Pioli potrebbe cambiare modulo per sfruttare le caratteristiche degli ultimi arrivati. Ecco le soluzioni per la nuova stagione

Stefano Pioli si è lasciato sfuggire una frase nella prima conferenza stampa della stagione. A Milanello il tecnico ha fatto intendere che i rossoneri potrebbero valutare anche altre soluzioni tattiche per la prossima annata. Proprio sfruttando le caratteristiche dei nuovi arrivati. Non è una novità che Pioli possa alternare diversi moduli, anche perché è già avvenuto nella scorsa stagione quando le cose non andavano bene. Basti pensare al passaggio alla diesa a tre per ovviare ai tanti gol subiti tra gennaio e febbraio.

La variabile Leao

Semmai è qualcosa di nuovo il fatto che il Milan possa partire già dall’estate con una novità nel modulo, ovvero adottare nuovi schemi predefiniti che possano portare all’addio al 4-2-3-1 che ha regalato lo scudetto. In questo senso la prima ipotesi lascia pensare ad un 4-4-2 con Leao che andrebbe a fare la seconda punta al fianco di Giroud.
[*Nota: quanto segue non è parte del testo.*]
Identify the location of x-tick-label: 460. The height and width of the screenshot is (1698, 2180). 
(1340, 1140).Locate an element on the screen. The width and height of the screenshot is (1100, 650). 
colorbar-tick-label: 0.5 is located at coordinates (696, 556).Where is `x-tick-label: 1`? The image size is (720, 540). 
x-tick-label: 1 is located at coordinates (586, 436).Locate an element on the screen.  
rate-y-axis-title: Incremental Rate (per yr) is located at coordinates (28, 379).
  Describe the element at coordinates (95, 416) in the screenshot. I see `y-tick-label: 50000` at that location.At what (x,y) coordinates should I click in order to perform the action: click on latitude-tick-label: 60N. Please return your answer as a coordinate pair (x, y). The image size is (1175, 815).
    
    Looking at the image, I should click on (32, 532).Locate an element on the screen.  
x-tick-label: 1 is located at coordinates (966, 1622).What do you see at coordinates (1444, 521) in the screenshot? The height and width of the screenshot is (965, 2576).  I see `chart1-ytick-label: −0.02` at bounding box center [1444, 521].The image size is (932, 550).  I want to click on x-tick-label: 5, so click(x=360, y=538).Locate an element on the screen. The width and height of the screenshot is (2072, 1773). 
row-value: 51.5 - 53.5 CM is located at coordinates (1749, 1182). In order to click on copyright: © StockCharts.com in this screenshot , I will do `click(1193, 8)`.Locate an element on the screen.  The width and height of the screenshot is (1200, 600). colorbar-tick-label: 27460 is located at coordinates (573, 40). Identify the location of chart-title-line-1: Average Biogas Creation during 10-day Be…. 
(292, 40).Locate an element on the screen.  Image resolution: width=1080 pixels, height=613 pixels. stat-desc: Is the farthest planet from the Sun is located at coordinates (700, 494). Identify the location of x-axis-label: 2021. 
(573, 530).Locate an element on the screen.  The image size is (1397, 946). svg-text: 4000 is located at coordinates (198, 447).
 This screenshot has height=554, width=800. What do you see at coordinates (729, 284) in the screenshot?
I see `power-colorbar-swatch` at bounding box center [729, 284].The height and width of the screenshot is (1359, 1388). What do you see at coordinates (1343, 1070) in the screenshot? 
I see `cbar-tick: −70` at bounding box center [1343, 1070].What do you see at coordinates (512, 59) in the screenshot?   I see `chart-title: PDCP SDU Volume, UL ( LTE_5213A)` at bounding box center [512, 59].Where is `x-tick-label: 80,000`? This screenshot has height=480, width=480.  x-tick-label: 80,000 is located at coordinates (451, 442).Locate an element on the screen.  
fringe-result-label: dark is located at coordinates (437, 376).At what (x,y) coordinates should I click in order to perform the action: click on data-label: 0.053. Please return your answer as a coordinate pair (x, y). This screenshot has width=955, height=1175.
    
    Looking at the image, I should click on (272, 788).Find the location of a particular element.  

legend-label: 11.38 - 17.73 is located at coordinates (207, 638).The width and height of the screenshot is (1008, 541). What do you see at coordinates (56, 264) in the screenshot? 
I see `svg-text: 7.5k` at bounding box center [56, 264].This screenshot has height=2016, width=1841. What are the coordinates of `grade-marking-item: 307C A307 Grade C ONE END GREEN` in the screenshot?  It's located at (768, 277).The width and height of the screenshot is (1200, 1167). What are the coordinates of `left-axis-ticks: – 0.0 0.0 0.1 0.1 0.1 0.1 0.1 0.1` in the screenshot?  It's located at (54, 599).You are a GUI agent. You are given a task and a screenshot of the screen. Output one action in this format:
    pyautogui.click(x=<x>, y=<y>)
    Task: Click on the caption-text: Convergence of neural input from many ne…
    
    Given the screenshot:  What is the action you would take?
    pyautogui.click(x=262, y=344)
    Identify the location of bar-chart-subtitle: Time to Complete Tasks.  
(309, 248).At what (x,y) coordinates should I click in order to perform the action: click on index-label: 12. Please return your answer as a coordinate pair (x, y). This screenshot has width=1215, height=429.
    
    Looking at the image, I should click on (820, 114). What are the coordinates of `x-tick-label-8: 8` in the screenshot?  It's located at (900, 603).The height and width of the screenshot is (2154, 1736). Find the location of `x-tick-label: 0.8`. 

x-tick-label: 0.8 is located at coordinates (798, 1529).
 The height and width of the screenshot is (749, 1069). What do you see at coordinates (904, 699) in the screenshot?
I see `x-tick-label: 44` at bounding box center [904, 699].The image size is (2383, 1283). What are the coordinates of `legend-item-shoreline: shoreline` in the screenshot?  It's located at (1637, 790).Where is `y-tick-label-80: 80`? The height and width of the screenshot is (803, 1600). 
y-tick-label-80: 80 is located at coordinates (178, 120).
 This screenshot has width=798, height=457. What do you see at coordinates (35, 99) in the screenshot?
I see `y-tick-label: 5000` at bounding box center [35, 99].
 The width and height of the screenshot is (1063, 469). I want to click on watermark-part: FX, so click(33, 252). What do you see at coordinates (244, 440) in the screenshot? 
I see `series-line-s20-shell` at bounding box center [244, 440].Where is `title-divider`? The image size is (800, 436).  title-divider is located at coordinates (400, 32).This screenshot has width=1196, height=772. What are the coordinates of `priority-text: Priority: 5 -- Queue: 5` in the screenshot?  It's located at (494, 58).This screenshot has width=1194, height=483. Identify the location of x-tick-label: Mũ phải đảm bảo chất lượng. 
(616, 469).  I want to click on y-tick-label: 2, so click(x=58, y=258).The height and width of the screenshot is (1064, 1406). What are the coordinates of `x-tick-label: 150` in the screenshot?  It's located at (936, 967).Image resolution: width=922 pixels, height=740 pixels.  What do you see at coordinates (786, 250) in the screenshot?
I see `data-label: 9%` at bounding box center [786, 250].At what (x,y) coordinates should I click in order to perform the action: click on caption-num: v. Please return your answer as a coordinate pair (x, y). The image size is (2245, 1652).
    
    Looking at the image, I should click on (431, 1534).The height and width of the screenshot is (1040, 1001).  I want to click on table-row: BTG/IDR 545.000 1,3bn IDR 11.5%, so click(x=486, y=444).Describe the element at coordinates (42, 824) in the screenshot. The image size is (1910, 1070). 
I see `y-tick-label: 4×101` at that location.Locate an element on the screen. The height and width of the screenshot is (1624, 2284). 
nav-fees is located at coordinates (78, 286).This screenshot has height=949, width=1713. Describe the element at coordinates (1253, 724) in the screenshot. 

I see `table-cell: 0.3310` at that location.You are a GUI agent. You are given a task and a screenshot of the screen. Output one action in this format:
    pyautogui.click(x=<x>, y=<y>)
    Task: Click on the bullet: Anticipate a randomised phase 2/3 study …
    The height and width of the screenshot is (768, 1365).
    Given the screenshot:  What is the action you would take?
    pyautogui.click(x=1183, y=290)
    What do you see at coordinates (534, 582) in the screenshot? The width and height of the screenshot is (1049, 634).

E il portoghese però dovrebbe lavorarci molto, visto che ha dato prova di non sapersi adattare velocemente al cambio.

Il passaggio al 4-3-3

Ma avrebbe più senso il 4-3-3 soprattutto dopo l’arrivo di Pulisic e quello molto probabile di Reijnders. L’americano giocherebbe specularmente a Leao lungo la fascia destra. Il centrocampista invece andrebbe ad affiancarsi a Bennacer e Loftus-Cheek per dare equilibrio alla linea mediana. Questo spiegherebbe anche la volontà di Furlani di andare a pescare altri esterni d’attacco, con Isaksen come primo nome della lista.